> Information

□ □ □

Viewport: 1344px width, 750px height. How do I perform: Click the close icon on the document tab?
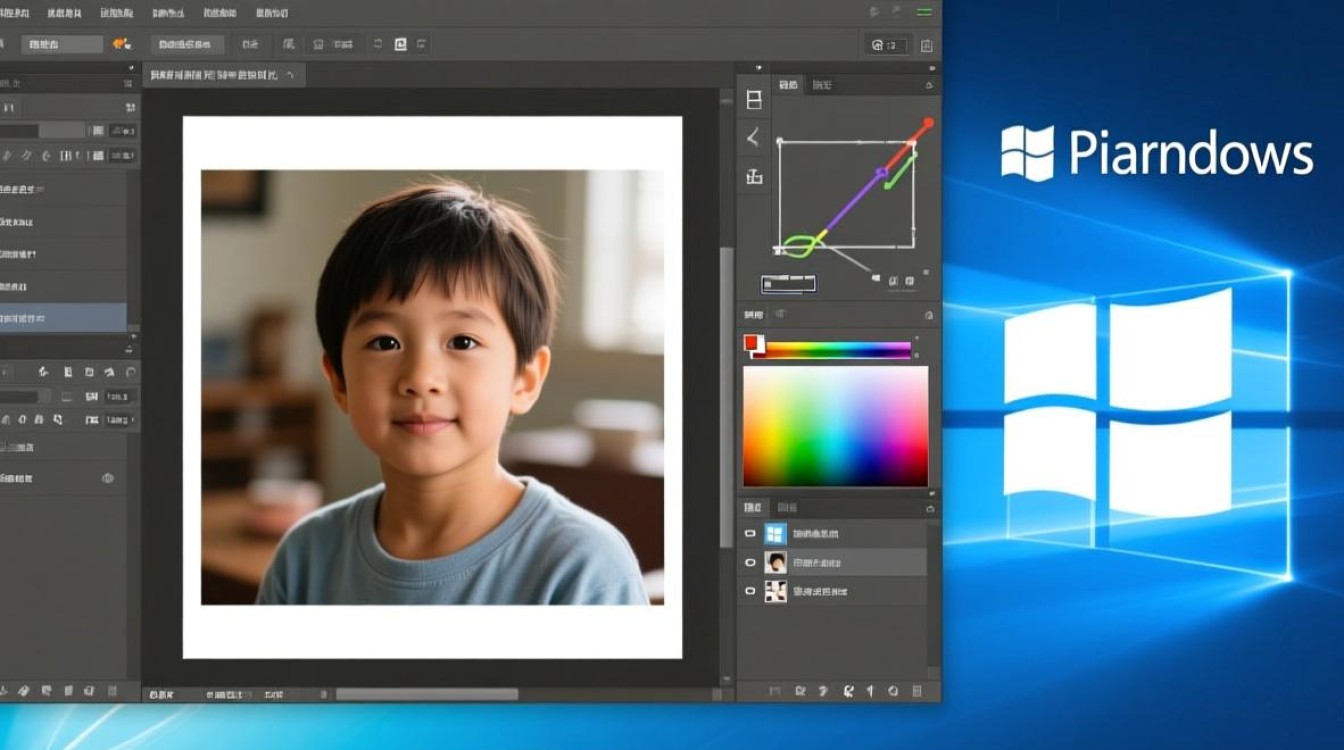coord(290,75)
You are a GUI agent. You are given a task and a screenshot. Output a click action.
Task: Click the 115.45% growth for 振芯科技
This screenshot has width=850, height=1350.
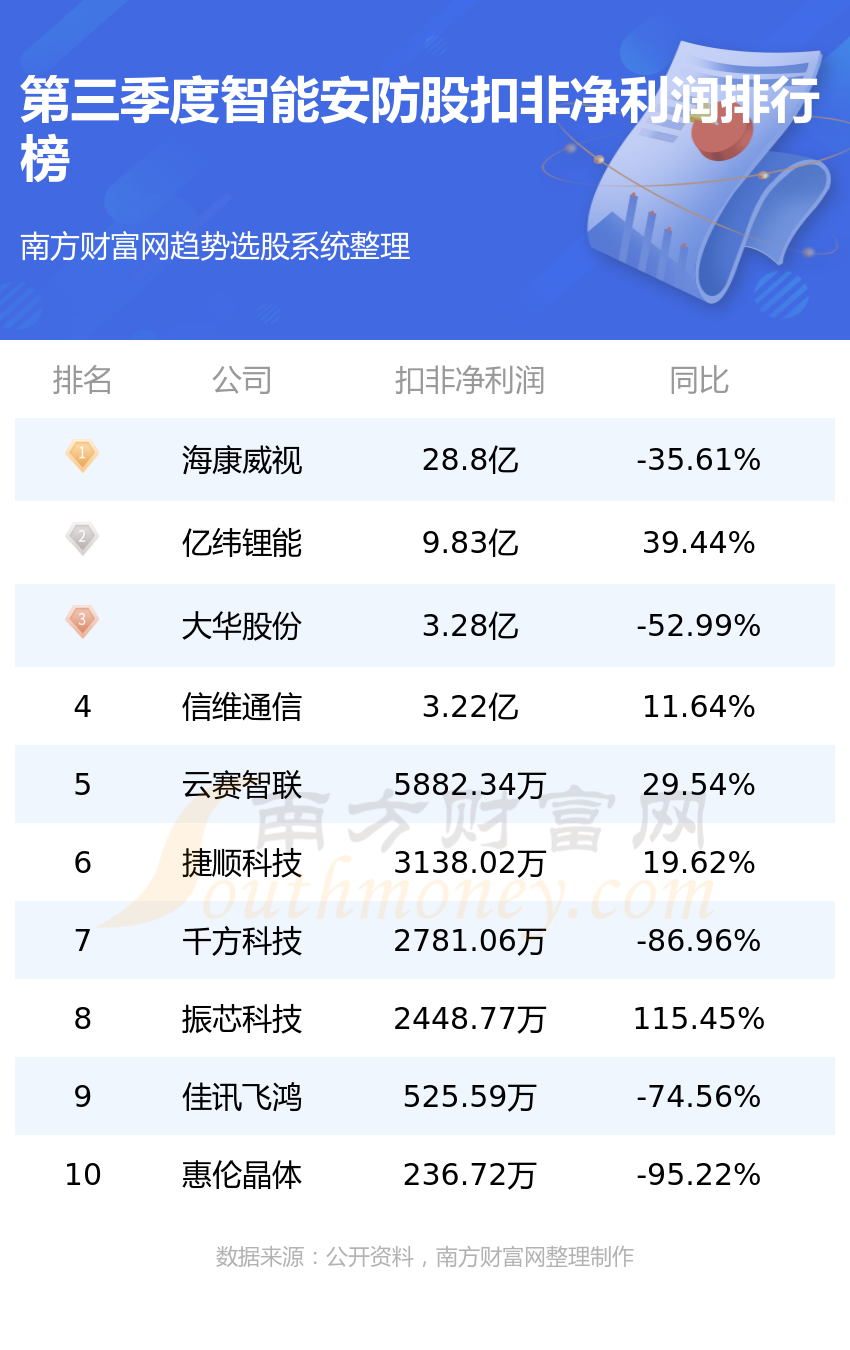pos(699,1019)
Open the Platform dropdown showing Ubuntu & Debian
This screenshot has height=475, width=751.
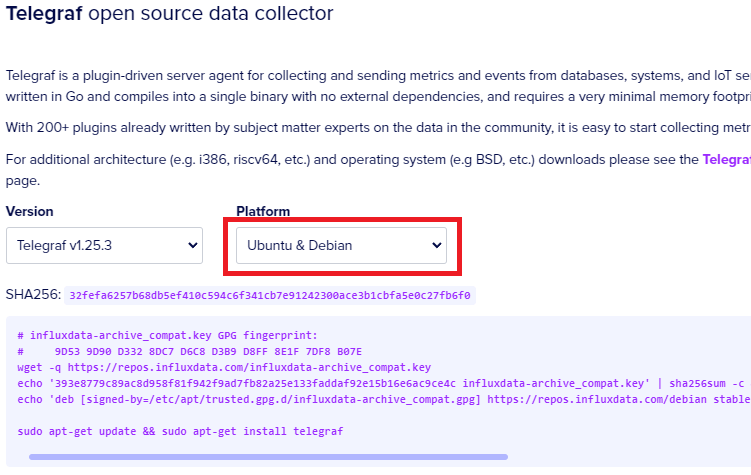point(340,245)
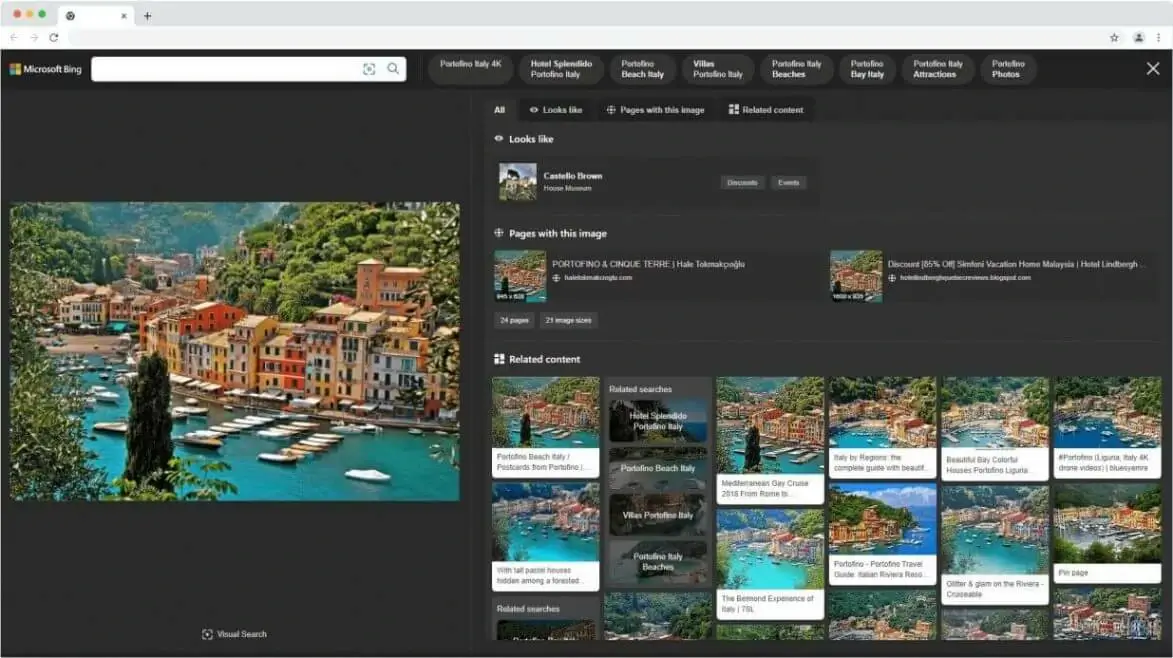The image size is (1173, 658).
Task: Open a new browser tab with the plus
Action: click(x=148, y=16)
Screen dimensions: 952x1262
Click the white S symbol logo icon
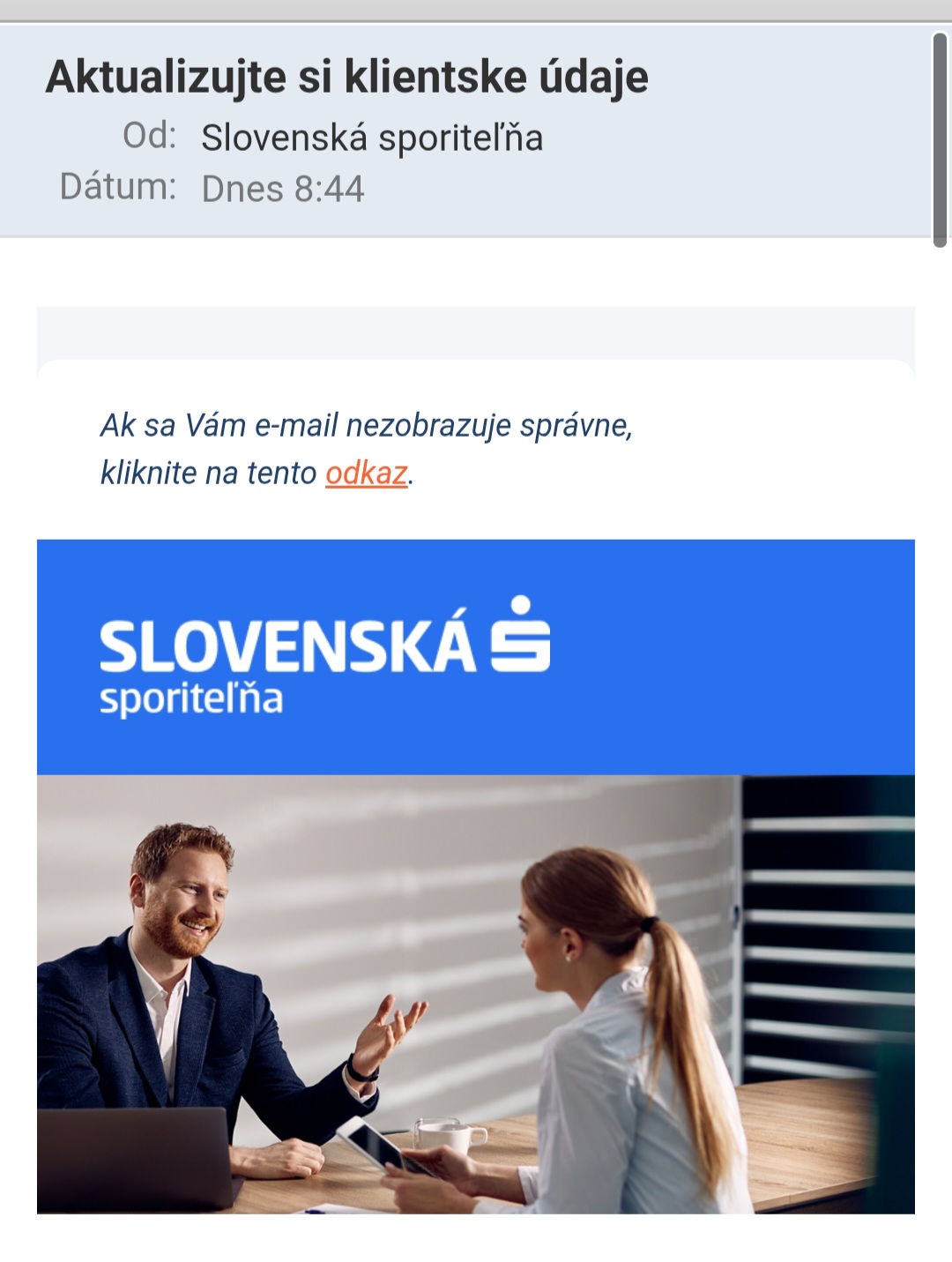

□ □ □

> Requirement
All that is needed is the span from the line with "Task: Click the 115.45% growth for 振芯科技" through the last line of the material above, reproduced exactly and free of pictures.

> Output for this exercise
Task: Click the 115.45% growth for 振芯科技
This screenshot has width=850, height=1350.
pos(699,1019)
Open the Platform dropdown showing Ubuntu & Debian
This screenshot has height=475, width=751.
point(340,245)
The image size is (1173, 658).
Task: Open a new browser tab with the plus
Action: click(x=148, y=16)
Screen dimensions: 952x1262
Click the white S symbol logo icon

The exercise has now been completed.